Provided information:
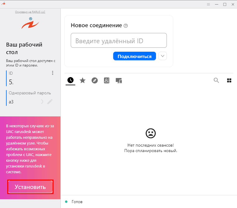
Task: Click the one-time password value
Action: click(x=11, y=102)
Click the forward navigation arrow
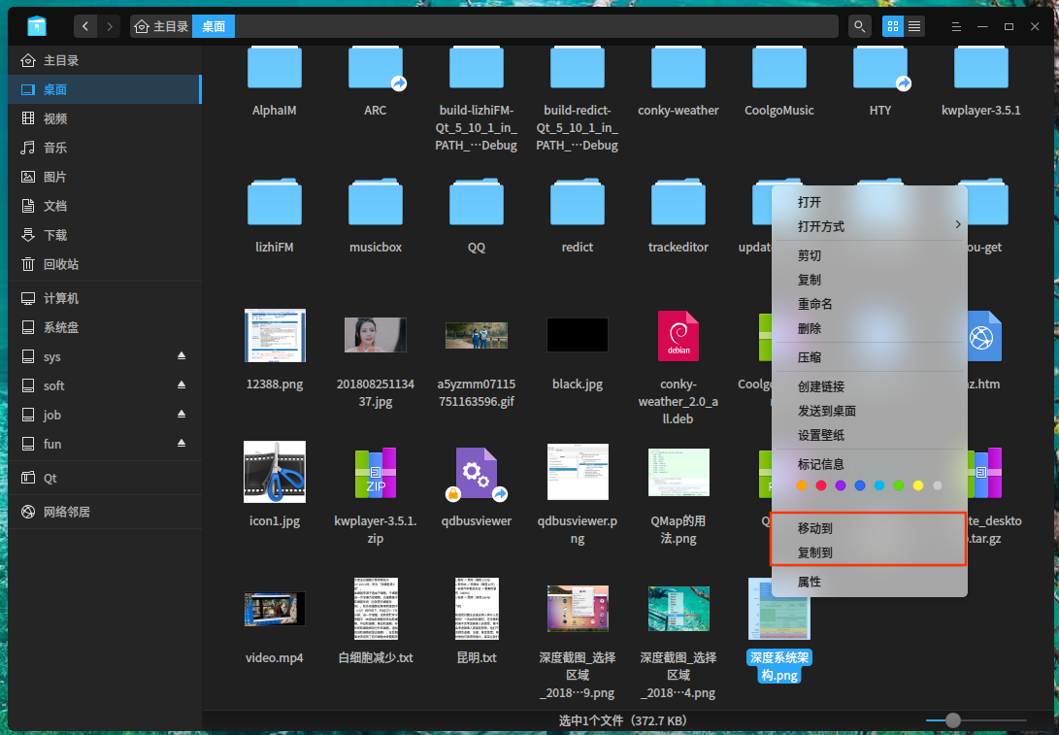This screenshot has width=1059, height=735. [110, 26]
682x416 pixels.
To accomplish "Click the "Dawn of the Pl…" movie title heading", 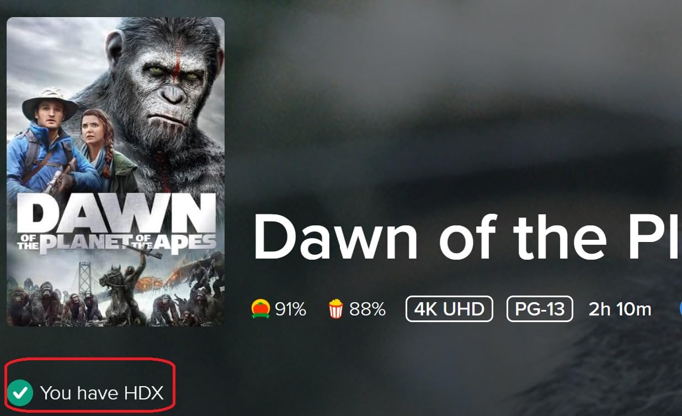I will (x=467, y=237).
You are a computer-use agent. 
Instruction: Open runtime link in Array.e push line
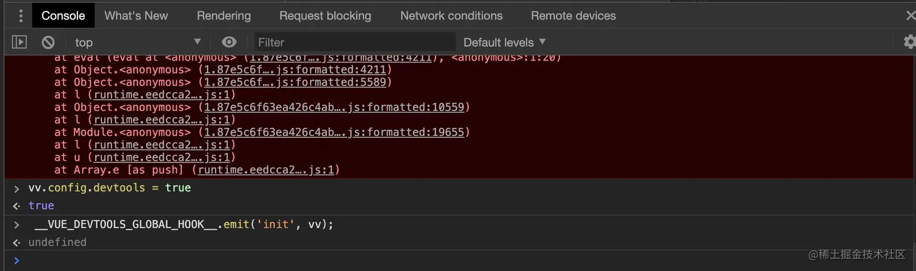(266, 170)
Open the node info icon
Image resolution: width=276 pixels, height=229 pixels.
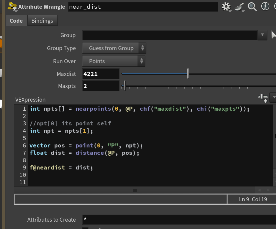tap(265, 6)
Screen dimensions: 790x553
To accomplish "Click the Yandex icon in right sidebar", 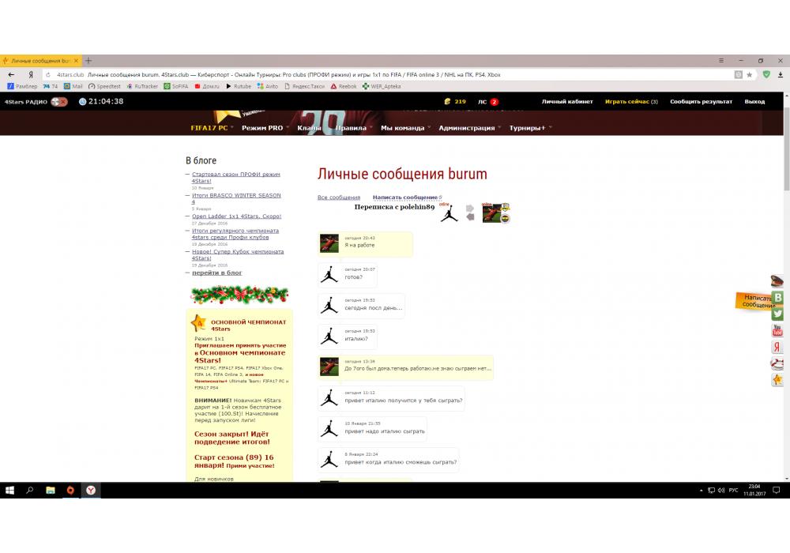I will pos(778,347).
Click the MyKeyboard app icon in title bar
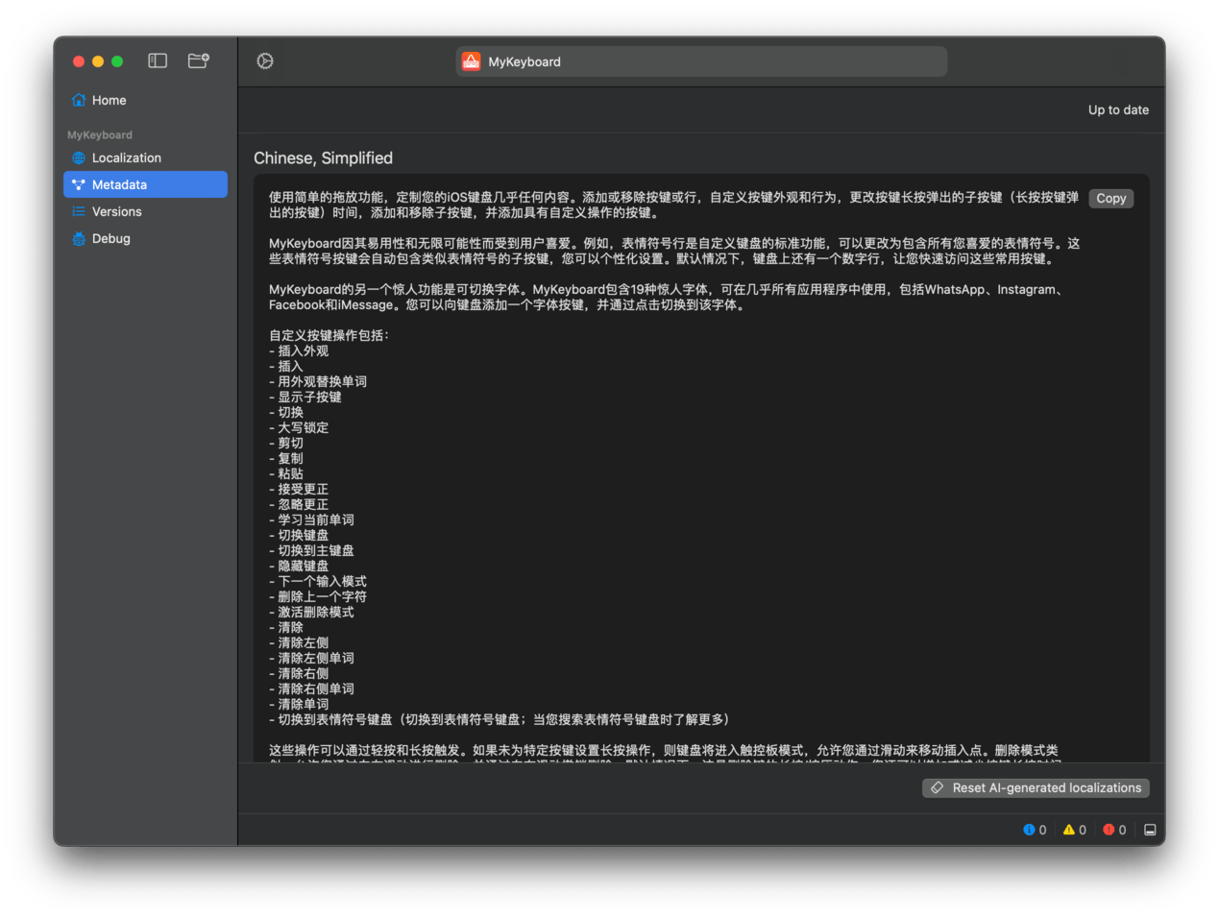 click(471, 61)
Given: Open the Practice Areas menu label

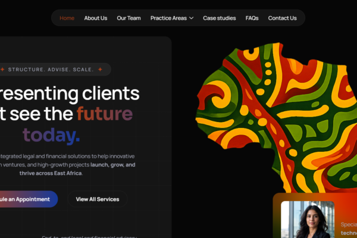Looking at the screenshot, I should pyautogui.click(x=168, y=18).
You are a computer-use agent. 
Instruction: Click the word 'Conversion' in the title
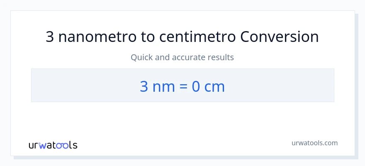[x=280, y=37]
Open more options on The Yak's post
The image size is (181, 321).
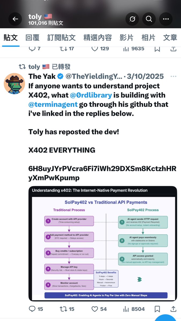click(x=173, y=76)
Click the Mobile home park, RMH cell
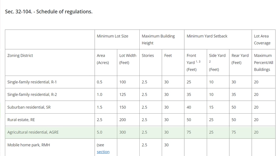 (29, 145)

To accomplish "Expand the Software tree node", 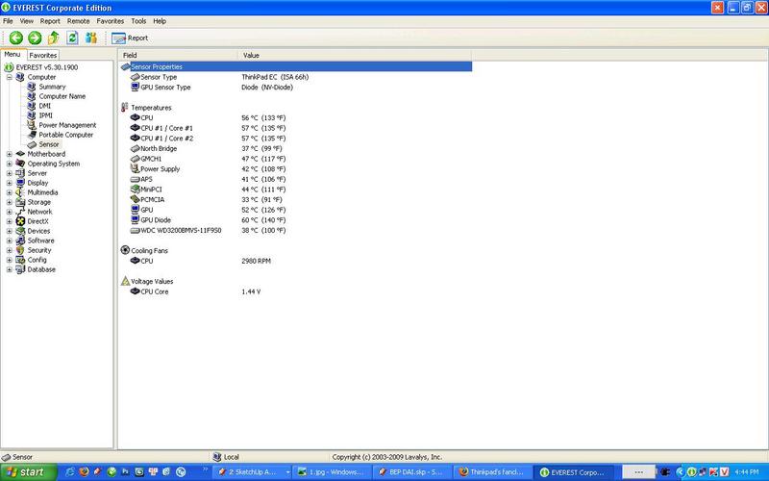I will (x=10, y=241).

==

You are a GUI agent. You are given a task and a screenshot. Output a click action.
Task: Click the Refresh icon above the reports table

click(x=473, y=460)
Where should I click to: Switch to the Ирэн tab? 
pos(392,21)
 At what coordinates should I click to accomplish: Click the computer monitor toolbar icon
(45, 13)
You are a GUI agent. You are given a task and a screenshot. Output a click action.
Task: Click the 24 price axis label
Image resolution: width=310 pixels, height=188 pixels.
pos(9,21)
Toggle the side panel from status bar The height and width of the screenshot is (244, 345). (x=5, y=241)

==

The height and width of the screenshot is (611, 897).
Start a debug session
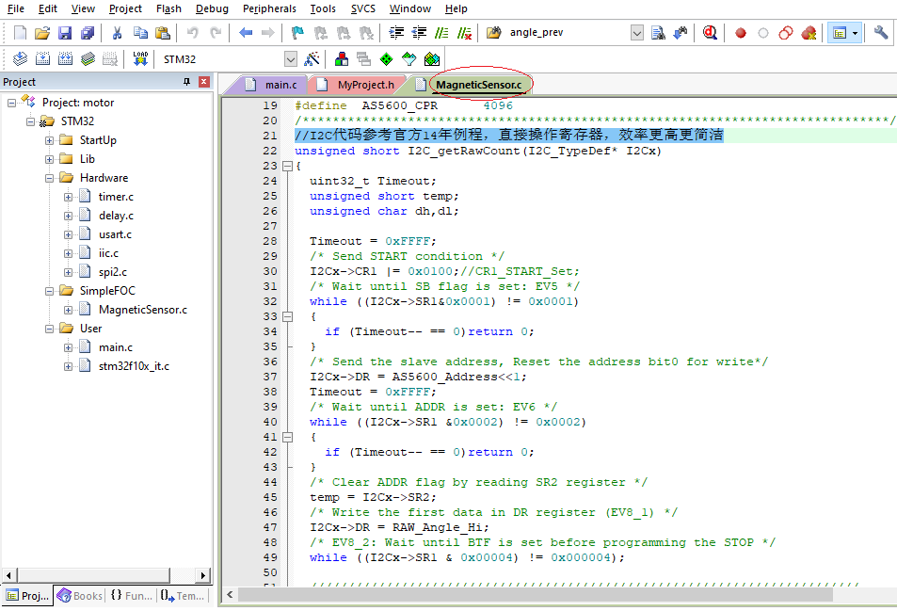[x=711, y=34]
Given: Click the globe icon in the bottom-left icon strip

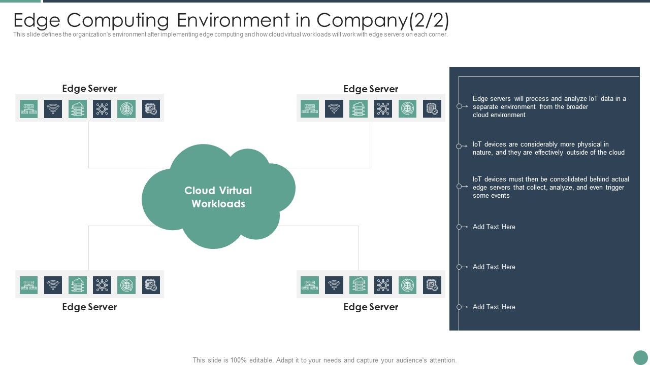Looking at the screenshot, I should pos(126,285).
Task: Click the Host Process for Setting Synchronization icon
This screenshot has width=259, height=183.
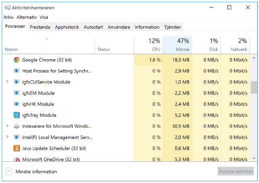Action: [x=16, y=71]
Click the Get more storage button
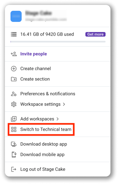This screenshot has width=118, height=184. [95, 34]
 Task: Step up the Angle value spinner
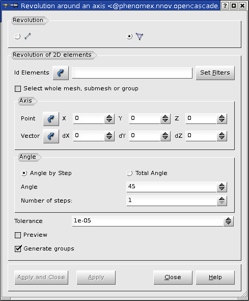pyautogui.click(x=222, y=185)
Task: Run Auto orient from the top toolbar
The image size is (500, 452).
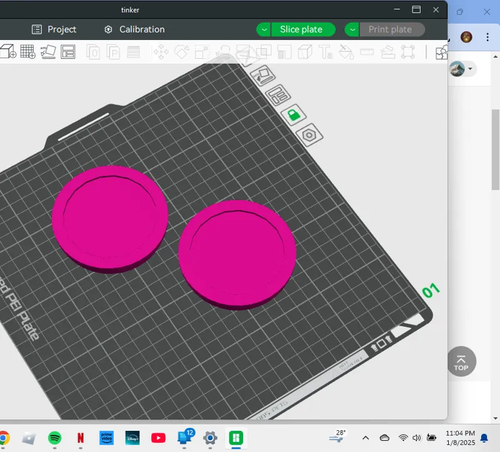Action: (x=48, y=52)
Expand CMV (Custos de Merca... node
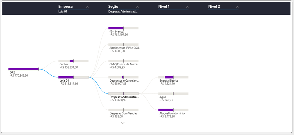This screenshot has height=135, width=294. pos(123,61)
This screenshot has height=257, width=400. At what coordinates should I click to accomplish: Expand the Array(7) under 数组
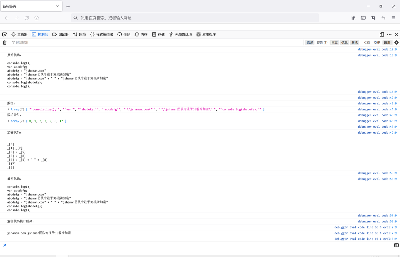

Brief: If the string "from" is in a line of the entries, pick that line out.

Output for this task:
Toggle the side panel from status bar The height and width of the screenshot is (244, 345). (x=5, y=241)
Task: Run Auto orient from the top toolbar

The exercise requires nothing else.